Bireysel ve toplumsal ölçekte işler daha teori alanındayken analiz edilir. Yapılan işin ortaya çıkaracağı etki ve sonuçlar, bütün yönleriyle ele alınarak araştırılır. İnsan fıtratının yozlaşmamasına, barışın bozulmamasına azami duyarlılık gösterilir.

Toplumsal alanın talep ve işleyişi ile insan arasında tutarlı ilişki yakalanmadığında, aile üzerinden toplumda büyük sorunlar ortaya çıkmaya mahkumdur. Medyanın etkisi altında, bir yönüyle, kamusal alana açılan evlerin "yuva" özelliği önemli zaafla karşı karşıya kalmış durumda.

Toplumun yapıtaşı olan insan, aile köprüsü üzerinden gidiş-gelişi içeren iletişimi gerçekleştirir. Başka bir deyişle, insan yapısı toplumun kalitesiyle doğru orantılı olarak tebarüz eder. Eğer bir medeniyetten bahsedecek olursak orada toplumsal ana damarın tarih bilinci, gelecek tasarımı insicamlı bütünlük ortaya koymalı.

Dünü sadece geçmiş zaman algısı ile buruşuk bir kağıt olarak telakki edemeyiz. Mümin Hz. Adem'den gelen akışta, zihinsel kopuşa izin vermeden taraf olma durumundadır. İlk insanla kıyametin son müminini bağlayan tevhid bağı bunu gerekli kılar.

Öte yandan İslam toplumunda kuşak çatışmasını, şekli durumun dışında, geçersiz kılan da bu anlayıştır. Tevhid kuşağı her devri ile ibret alınmayı, ders çıkarılmayı geçerli kılan özelliğe haizdir.

İnsana Mevla'nın verdiği önem başlı başına geçmişi önemli kılmaya yeter.

Kitap bütün bir geçmişi, peygamberler mücadelesini okunması gereken, üzerinde düşünülmesi elzem bir birikim olarak önümüze koyar. Yaşamadığımız bu tarihi olaylara bugün yaşanıyormuş gibi tarafız. Bu bizim zihni bütünlüğümüzün bölünmezliğinin de ihtiyacıdır.

İki kardeşin kavgasında Habil'den yanayız, oğluna karşı Hz. Nuh'un tarafındayız... Sayılacak pek çok örnekte tarafımız açık ve net. Yeni Müslüman olan bir kimsenin durumu da bundan kopuk değildir. İmanla birlikte tarih bilinci de baştan aşağı değiştirme durumundadır.

Modern toplum çok katmanlı, farklı ontolojileri içinde barındıran bir yapıya evrilme sürecini yaşamaya devam ediyor. Devlet aygıtı bu çeşitliliği yalıtıp her insanı vatandaş tanımı ile teknik kriterle ele almayı yeğliyor.

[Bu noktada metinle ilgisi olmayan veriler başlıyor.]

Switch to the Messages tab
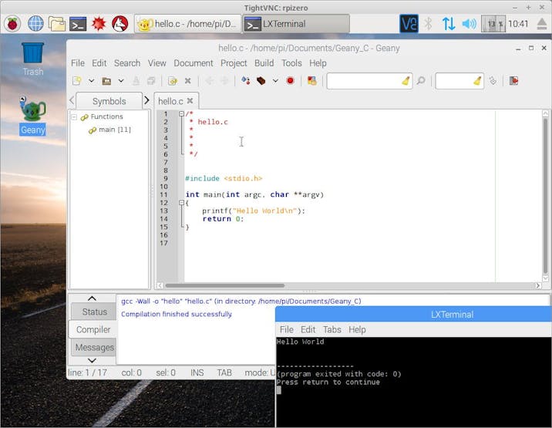Screen dimensions: 552x428 94,347
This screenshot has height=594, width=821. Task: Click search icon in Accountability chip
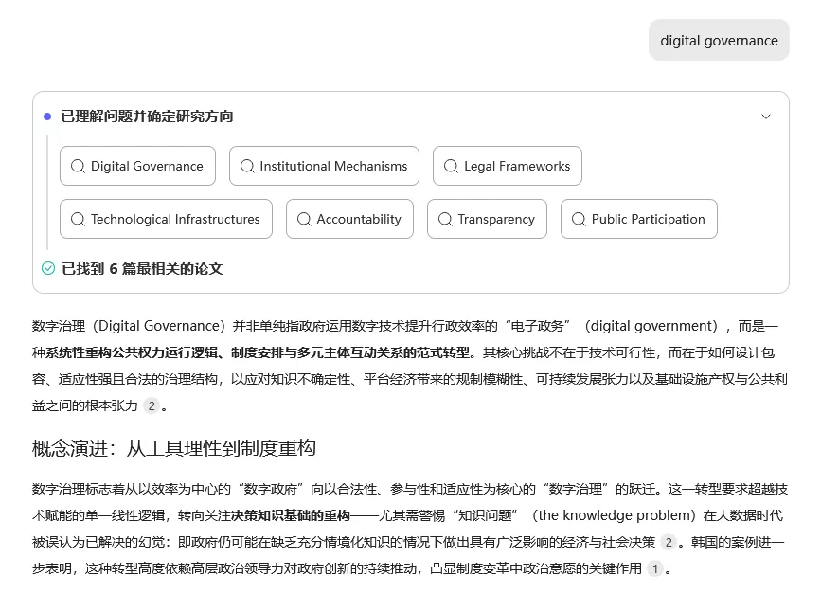tap(305, 219)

Vatandaşlık tanımı her zaman insanı tanımlamada yeterli  olamıyor. Özellikle Müslümanlar için farklı toplumlarda yaşamanın çeşitli çıkmazları ortaya çıkıyor ve zorlama uyum arayışları kimlik çatışmasını, ikili tutumu ortaya çıkarıyor. Eyleme yansıyan ikili tutum, zaman içinde anlam dünyasının çatlamasıyla kendini gösteriyor.

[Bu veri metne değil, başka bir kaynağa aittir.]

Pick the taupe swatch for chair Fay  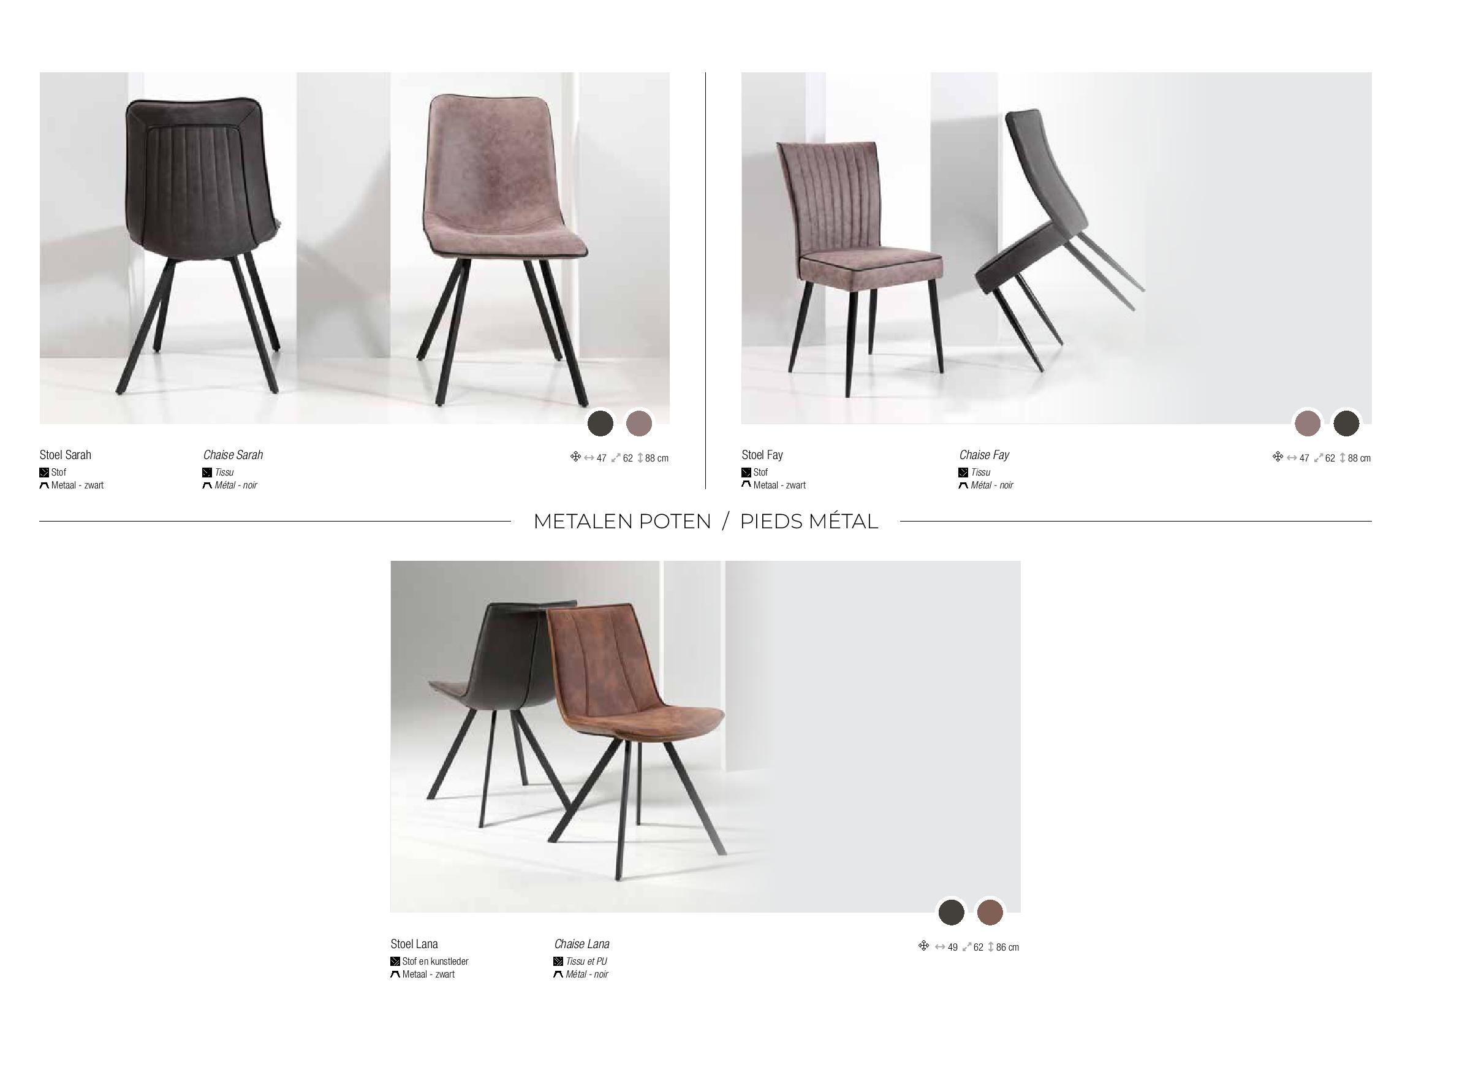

Batılıların öteki dedikleri anlamlandırma ile benzerliği olmayan ruh bütünlüğünü diri tutan taraf bilinci, Müslüman için her mekan ve zaman kesitinde ihmale gelmez, diriltici motivasyondur. Bu duruş temelinde karşı tarafa tehdit üretme üzerine  değil, insanlığı ihya etme amacına matuftur.

Müslümanın tarih bilincinin ana eksenini "kötülüğe engel olma, iyiliği yaygınlaştırma" misyonu oluşturur.

İnsanın yeryüzündeki asıl duruşu ile konumlanışı, tevhidin değişmez taraf bilincine kavuşmasıyla mümkün olabilir ancak.

Mümince bu duruş, sevinçte ve hüzünde buluşmayı geçerli kılar.

Duyguda, anlayışta ve eylemde seküler bakışla örtüşme ortaya çıkıyorsa, ortada bir bilinç kayması var demektir.

Noel’e bir de böyle bakmayı deneyelim.

"...Bir toplum kendilerindeki özellikleri değiştirinceye kadar Allah, onlarda bulunanı değiştirmez..." (Râd - 11)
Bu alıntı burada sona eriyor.